- WORK INSTRUCTION -
Copy each line of the data below with the word "agent".

*****

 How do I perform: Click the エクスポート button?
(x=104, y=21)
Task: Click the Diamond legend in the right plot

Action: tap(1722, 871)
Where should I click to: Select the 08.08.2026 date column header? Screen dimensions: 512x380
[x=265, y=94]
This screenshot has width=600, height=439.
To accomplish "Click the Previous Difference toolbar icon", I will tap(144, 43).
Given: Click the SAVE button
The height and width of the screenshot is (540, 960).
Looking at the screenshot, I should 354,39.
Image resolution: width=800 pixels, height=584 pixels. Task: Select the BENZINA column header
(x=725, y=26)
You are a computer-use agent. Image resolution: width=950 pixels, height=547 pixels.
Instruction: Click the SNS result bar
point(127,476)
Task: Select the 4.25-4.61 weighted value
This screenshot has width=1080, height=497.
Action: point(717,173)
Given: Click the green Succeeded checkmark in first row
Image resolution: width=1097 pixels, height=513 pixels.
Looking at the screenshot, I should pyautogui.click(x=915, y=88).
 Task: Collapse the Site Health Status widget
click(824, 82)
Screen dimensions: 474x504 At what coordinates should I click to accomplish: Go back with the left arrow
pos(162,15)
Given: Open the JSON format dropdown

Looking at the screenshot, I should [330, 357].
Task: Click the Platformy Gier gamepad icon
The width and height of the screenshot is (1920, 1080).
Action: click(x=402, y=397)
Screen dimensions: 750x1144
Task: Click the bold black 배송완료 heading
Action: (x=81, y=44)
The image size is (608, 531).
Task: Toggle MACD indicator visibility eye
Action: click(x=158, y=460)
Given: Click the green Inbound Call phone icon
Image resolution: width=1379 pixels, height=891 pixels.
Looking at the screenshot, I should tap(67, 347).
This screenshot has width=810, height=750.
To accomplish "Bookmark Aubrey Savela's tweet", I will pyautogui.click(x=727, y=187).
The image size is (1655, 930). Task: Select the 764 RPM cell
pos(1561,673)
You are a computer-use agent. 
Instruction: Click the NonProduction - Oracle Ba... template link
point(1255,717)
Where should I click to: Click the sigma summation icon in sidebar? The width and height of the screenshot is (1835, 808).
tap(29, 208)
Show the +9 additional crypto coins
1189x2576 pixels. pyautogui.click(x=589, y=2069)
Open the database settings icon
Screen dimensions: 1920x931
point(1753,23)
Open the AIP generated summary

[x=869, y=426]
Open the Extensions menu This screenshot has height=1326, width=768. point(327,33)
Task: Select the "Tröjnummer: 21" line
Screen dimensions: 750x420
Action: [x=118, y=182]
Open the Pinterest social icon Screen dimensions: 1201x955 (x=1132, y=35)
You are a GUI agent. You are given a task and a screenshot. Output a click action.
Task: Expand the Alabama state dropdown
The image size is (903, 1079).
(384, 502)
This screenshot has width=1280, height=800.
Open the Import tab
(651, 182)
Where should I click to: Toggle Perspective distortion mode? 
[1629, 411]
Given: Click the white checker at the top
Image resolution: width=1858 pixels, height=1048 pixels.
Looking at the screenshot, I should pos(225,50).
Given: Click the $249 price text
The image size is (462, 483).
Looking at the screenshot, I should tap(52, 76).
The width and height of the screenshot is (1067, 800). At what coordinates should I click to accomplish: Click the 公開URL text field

*****

- OUTPUT BELOW -
You are a computer-use agent. Image resolution: width=950 pixels, height=547 pixels.
You are a computer-use agent. 
You are a GUI agent. You are given a task and a screenshot. Output a click action.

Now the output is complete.